The number of billionaires in China increased to 415 with a combined wealth of US$1.68 trillion from January to July, according to the latest billionaires report jointly published by UBS and PwC. That compared with 114 billionaires with a combined wealth of US$228 billion a decade ago. The net gain is larger than the size of Nigeria’s gross domestic product which, at US$448 billion in 2019, was ranked the world’s 25th largest by the World Bank. Hong Kong’s GDP was US$366 billion. The US$1.68 trillion collective wealth of the country’s richest, who include Alibaba Group Holding founder Jack Ma, Tencent Holdings founder Pony Ma Huateng and NetEase founder William Ding Lei, would be just below the size of Russia’s gross domestic product, which was the world’s 11th largest, if they were an economic entity.
Chinese billionaires now account for half of the wealthiest persons in the Asia-Pacific region, which is home to about four in 10 billionaires globally. Mainland China’s wealthiest have seen their fortunes grow by 71 per cent since 2018, the report found.
“We have seen quite a number of client billionaires, who have been very active in capturing the [market] window, particularly when it corrected back in March and April,” said Amy Lo, co-head of UBS Wealth Management, Asia-Pacific. “Quite a number of billionaires weren’t there to make that kind of big bet. The selective few [who did] are really making lots of money out of it.”

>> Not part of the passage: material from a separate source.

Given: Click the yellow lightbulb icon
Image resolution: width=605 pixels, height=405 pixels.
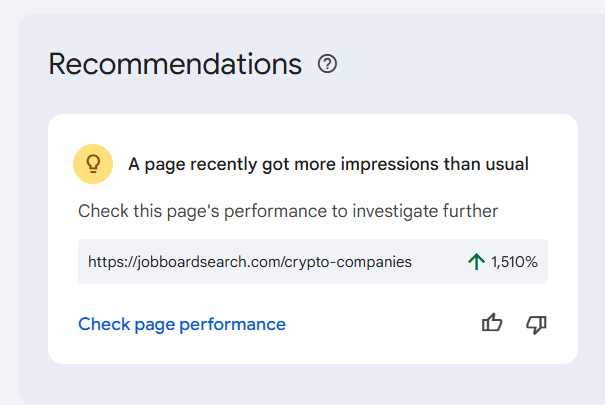Looking at the screenshot, I should click(x=93, y=163).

Globally, billionaires’ wealth topped US$10.2 trillion this year, a 27.9 per cent increase over 2019. The previous high was US$8.9 trillion in 2017. Women, such as Country Garden Holdings cochair woman and China’s richest woman Yang Huiyan, accounted for about 8 per cent of billionaires in Asia-Pacific in the past year, compared with 12 per cent in the Americas and 17 per cent in western Europe. In Hong Kong, women accounted for 16 per cent of the city’s billionaires.
In Asia-Pacific, billionaires saw their wealth declined by 2.1 per cent to US$2.4 trillion between the end of the 2019 billionaires report and April of this year as concerns about the spread of the coronavirus and its effect on economic growth weighed on markets globally, the report found.